Epicenter mostly focuses on New York City politics but today we begin occasionally zooming out at the national picture, given upcoming midterm elections. 

Let’s get the obvious out of the way first: Democrats are facing a pretty bleak picture going into the midterms. In general, the party of the president in office tends to face headwinds at the midpoint of his term, if only because voters tend to place anything bad that’s happened in the interim directly at his feet.

In this case, there is plenty to draw from. Inflation has battered working- and middle-class families’ finances and planning, compounded by a national baby formula shortage that has highlighted the risks in monopolizing the production of a critical good. Extremist attacks, like the one in Buffalo last week, are on the rise. Congressional Democrats have failed utterly to act to codify a national right to abortion despite its overwhelming popularity and even in the wake of outrage fueled by a leaked draft Supreme Court decision that would overturn Roe v. Wade.
 

President Biden’s infrastructure bill has all but disappeared from the political discourse. Photo: @joebiden

Even on their successes, they’ve managed to lose control of public narratives. The $1.2 trillion infrastructure bill that President Joe Biden signed into law late last year was a historic investment into public infrastructure and jobs that their GOP counterparts had basically allowed to decay in a way that caused real negative impact to Americans’ lives, yet it’s also disappeared from the national political discourse in favor of tired talk about a border crisis or inflation.

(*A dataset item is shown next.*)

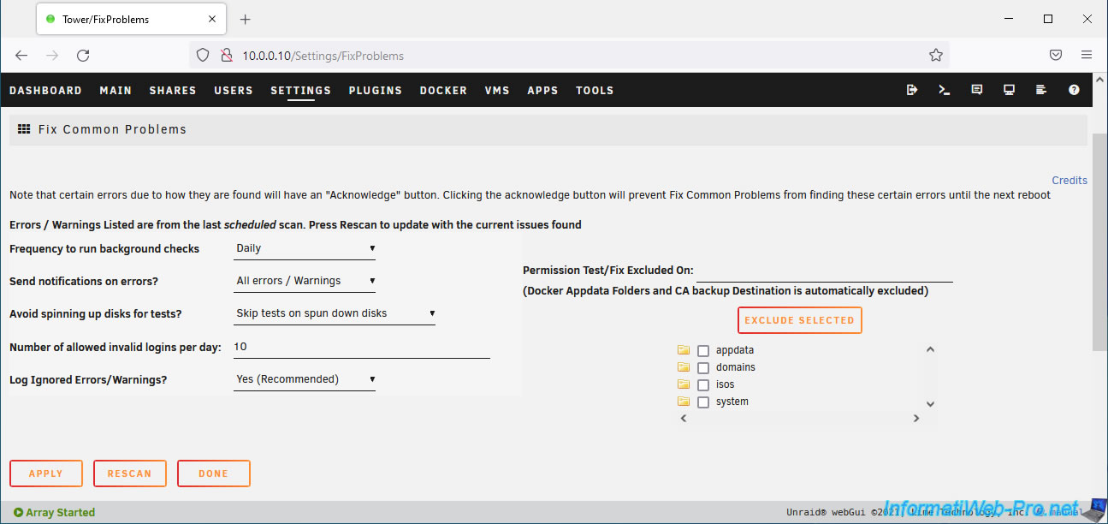Click the feedback icon in header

One strategy here could be to lean on the energization of youth voters, but the GenForward poll, which tracks the preferences of politically engaged young adults ages 18-36, makes clear that this is a tall order. In terms of party preference, it found that 53 percent of respondents had somewhat or very unfavorable views of the Republicans, which seems like good news for the incumbents. Yet, the Democrats didn’t exactly fare incredibly, with 42 percent similarly having very or somewhat unfavorable views of the party. Only about 18 percent had very favorable views, despite the fact that, out of the poll’s roughly 2,000 respondents, self-identified Democrats outnumbered Republicans over 2-to-1.

Income inequality is a top issue for younger voters. Photo: Travis Essinger / Unsplash

What can we make of this? It’s no doubt a confluence of factors, but the rest of the polling provides one relatively concise answer: young voters are disillusioned with the system writ large. When naming the issue of most importance to them, tied for first at 9 percent, were economic growth and income inequality, followed closely by environment and climate change at 8 percent. Collectively, that’s over a quarter of respondents whose main priority had to do with the increasingly distant prospect of a viable economic and sustainable future, neatly crushing the frequent complaints that they only care about thought policing or whatever.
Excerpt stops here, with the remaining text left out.